By RYAN TOLMICH
For U.S. Men’s National Team head coach Jurgen Klinsmann, the January camp represents an opportunity to give some of the pool’s younger players experience competing at the highest level.
By introducing a slew of younger talent, Klinsmann hopes that the team’s veteran core can impart some wisdom on an impressionable, inexperienced group intent on making its mark ahead of the 2016 Olympics. USMNT veterans insist that the new wave of players haven’t been the only ones to profit from the approach, as even the team’s most experienced regulars have learned from their younger counterparts.
“I enjoy it,” said forward Chris Wondolowski. “I think there’s a great balance between veterans and new guys where the young guys are able to pick our brains and be able to get some information, but also where we can learn from them. They’re all great players and I love their exuberance.”
The introduction of new faces — there are 14 uncapped players on the roster — has brought in brand new competitors at virtually every position. Even the team’s most experienced stars are now competing with players eager to prove their worth, not just enjoy the ride.
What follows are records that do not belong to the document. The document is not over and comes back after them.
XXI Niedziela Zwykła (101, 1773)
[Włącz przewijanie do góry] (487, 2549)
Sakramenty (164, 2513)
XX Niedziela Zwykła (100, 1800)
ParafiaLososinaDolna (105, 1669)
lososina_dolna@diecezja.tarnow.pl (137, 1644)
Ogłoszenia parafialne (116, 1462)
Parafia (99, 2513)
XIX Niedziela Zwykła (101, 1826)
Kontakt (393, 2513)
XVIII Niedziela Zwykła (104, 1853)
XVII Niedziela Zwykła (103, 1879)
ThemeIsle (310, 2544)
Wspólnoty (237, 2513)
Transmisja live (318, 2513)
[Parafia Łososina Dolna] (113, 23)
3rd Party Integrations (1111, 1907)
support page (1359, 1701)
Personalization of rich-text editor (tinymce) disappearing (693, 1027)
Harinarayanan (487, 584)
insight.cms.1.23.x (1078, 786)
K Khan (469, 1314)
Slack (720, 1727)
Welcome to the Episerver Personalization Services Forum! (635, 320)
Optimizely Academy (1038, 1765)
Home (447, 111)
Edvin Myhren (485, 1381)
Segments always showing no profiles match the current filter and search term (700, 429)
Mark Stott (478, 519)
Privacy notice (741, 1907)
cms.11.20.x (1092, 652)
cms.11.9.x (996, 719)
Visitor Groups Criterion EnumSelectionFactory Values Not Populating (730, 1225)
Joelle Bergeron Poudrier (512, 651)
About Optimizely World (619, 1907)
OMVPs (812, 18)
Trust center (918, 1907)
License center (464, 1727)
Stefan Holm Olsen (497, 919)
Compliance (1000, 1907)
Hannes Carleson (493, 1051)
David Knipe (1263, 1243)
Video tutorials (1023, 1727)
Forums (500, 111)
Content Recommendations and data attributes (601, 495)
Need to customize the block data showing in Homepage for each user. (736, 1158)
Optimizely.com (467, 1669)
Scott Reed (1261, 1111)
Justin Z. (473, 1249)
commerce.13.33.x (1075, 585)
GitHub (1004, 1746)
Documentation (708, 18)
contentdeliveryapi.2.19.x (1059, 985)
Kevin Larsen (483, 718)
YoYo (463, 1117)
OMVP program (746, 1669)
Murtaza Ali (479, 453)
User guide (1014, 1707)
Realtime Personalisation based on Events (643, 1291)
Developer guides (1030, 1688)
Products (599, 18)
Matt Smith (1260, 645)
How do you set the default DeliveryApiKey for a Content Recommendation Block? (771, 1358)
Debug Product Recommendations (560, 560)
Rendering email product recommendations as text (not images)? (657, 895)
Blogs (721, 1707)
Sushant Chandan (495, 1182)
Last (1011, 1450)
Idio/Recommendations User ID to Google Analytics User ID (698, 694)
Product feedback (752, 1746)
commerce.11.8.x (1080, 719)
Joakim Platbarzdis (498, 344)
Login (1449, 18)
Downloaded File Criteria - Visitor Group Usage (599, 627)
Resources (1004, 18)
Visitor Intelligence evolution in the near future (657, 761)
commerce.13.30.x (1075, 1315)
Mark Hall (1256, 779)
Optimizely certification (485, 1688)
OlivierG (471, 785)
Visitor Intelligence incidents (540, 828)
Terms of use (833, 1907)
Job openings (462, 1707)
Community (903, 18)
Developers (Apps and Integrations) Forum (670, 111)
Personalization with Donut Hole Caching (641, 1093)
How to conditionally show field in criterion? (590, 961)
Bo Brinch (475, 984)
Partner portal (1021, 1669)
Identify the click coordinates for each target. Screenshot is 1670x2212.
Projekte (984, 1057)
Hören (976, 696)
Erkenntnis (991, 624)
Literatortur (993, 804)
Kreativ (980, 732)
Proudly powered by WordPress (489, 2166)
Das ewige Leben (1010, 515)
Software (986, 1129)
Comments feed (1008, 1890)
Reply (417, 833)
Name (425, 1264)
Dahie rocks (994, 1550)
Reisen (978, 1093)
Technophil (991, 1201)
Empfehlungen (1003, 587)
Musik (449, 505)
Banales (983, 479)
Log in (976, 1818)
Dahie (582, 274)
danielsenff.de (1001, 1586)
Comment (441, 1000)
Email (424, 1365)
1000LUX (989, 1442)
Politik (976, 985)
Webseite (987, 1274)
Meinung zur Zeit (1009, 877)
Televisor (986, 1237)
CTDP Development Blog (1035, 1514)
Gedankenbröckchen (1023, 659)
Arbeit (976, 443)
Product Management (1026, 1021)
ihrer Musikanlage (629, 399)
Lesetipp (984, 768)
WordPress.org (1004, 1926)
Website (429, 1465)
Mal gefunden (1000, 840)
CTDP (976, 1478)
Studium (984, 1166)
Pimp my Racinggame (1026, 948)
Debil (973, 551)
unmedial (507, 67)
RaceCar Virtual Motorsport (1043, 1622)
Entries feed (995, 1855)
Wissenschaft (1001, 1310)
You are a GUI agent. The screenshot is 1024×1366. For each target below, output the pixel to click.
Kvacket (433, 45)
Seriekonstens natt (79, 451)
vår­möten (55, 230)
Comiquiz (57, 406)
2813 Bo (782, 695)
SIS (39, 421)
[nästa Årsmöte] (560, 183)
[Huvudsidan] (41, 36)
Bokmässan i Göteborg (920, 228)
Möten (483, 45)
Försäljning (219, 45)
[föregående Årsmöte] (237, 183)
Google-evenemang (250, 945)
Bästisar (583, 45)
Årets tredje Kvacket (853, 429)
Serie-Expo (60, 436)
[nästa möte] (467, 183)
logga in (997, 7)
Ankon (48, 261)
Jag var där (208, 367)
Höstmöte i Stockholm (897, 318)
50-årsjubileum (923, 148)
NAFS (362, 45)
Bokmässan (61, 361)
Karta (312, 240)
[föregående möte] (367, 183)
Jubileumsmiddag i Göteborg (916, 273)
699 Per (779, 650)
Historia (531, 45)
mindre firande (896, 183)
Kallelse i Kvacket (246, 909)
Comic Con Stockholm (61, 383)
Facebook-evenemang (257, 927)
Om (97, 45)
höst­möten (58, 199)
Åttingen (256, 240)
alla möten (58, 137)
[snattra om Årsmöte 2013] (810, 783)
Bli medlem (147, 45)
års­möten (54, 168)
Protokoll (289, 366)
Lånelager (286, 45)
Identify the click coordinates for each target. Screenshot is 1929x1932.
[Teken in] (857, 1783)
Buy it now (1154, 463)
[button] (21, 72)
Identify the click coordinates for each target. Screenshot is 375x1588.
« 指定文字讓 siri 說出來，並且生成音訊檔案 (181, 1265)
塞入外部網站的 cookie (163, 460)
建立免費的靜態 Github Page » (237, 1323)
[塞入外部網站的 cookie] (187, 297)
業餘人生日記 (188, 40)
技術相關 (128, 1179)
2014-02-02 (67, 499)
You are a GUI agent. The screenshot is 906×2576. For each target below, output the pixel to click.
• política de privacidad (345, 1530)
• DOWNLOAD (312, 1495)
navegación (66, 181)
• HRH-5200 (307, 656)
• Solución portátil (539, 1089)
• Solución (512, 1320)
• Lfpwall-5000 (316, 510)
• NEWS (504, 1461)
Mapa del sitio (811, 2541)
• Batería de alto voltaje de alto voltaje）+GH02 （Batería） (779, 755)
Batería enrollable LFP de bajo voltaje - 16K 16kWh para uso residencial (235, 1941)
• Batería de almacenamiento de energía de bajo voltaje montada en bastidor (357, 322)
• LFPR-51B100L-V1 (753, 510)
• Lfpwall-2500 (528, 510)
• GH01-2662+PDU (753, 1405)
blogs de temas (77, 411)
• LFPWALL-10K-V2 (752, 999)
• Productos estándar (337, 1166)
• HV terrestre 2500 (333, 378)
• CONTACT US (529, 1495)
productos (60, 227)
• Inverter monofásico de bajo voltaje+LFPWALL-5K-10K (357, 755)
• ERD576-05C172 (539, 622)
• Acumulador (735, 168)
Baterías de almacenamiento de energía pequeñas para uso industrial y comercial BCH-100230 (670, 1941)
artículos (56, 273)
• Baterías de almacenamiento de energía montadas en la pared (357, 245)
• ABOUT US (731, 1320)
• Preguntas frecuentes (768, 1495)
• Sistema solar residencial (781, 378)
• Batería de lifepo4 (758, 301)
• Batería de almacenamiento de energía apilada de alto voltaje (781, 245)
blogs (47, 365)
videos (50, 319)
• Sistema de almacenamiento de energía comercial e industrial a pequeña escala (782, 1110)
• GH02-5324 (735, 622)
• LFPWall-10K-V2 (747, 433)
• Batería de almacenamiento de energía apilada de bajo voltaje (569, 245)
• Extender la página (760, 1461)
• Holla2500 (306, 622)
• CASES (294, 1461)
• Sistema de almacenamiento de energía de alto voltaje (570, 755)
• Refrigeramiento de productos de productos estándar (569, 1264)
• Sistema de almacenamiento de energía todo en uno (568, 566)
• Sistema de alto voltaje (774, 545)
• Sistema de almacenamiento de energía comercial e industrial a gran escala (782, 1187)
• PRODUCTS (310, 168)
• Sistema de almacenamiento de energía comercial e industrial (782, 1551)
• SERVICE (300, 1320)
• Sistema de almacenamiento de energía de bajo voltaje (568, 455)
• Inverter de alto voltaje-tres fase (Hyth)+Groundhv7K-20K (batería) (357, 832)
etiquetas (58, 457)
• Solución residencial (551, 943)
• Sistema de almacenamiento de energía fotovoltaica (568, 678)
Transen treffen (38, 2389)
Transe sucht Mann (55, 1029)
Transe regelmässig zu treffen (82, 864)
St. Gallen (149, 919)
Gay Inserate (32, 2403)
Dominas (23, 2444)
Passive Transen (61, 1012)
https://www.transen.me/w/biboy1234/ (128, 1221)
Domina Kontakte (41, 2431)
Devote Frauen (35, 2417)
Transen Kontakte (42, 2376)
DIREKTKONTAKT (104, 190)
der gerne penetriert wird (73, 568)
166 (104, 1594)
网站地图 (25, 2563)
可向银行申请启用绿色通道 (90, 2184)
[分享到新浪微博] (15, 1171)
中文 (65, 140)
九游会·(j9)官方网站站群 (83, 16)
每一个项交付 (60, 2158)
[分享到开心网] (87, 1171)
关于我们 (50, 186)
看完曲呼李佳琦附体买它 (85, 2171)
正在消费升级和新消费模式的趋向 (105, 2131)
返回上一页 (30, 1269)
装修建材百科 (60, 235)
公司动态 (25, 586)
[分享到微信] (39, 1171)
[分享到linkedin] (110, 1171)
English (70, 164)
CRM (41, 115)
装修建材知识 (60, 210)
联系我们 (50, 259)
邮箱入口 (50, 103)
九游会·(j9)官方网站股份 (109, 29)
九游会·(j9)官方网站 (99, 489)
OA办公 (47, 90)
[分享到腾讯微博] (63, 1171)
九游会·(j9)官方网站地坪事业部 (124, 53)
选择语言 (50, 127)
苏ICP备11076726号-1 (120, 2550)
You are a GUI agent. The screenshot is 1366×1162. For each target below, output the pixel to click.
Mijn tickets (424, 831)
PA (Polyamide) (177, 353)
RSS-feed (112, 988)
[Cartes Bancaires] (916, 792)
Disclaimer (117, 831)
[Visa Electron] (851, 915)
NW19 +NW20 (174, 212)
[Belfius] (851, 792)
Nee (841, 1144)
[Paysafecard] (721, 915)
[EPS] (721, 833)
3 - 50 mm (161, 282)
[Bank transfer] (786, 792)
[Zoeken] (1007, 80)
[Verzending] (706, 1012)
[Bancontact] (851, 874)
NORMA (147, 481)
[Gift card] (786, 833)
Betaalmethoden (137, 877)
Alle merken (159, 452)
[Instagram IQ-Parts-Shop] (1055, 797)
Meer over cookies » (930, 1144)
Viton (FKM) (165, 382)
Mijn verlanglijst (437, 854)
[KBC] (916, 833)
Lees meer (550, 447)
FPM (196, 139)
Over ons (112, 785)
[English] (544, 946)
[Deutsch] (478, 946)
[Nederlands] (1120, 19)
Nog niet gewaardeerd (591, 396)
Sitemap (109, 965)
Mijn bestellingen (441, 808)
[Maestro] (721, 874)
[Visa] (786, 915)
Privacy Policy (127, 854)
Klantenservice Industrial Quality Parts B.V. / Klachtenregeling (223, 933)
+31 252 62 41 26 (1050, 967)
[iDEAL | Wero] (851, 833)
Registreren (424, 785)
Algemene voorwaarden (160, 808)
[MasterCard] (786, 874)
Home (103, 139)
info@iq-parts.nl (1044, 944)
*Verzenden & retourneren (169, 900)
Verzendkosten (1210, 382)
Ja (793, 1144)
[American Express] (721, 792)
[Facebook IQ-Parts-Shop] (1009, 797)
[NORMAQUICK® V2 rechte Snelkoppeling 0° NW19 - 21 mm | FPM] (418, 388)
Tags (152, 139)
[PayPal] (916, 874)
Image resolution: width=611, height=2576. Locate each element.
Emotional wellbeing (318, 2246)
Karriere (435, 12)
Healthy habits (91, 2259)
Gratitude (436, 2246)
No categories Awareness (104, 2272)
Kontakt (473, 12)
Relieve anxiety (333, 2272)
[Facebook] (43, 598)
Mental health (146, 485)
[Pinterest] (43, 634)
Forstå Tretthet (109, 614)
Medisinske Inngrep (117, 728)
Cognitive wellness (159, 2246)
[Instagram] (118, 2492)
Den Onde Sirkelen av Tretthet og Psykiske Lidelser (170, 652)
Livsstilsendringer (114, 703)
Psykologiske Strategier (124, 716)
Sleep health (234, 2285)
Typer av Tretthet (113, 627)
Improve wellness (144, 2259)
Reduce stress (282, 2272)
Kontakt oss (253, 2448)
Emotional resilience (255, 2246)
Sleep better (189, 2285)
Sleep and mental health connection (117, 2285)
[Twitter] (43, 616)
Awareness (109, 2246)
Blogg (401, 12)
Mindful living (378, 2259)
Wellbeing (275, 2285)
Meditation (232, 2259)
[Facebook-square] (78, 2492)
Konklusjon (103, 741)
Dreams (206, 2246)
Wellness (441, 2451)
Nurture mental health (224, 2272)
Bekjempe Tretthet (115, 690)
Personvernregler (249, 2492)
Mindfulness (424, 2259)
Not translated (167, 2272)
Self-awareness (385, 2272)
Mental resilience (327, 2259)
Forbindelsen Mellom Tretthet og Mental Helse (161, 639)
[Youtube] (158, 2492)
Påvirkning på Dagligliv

“This time around, Jurgen is going to be open to a lot of new faces, but the competition will never change,” said goalkeeper Nick Rimando. “There’s always somebody knocking at your door to take your position or to be on this team.
“For me, it’s always about competition and it has to be to get better. Anybody that’s in camp right now is going to push the next guy in line and that’s what’s going to make us better.”
Rimando said he understands that while it is important to maintain his place with the team, the most important part of this camp is to better those around him. Heading into both an Olympic and World Cup qualifying cycle, the immediate future of the team begins to take shape with the January camp and the lessons learned both on and off the field.
“We have two great matches at the end of it to try and get these young guys integrated with the men’s team,” Rimando said, referring to matches away to Chile and at home against Panama. “Being there to mentor them, educate them with any advice we have and to lead them in the right direction to show them what it’s like to play at this level.
“Obviously, we want them to do well and, if they do well, ultimately we’ll do well in the future with the men’s national team. It’s just getting together with the guys not only on the field, but off the field and showing them what it’s like to be a men’s national team player.”
The upcoming slate of games will give every player, both veterans and newcomers, a chance to show that they are an integral part of both the present and future of the national team. Jermaine Jones, one of the USMNT’s main leaders, understands that regardless of the team’s past successes, each and every player on the roster will need to establish or reestablish himself in the coming weeks.
“I think we already showed, what I think, is that we played a good World Cup, but now it’s over,” Jones said. “We need to step up, everybody, and everybody has to show now a new face.
“A lot of young boys will come now and push the experienced players. We have to show, too. Obviously, it’s nice to play with the young boys, sometimes it’s tough, but it’s work. A lot of good games are coming and everybody is trying to be on board for those games.”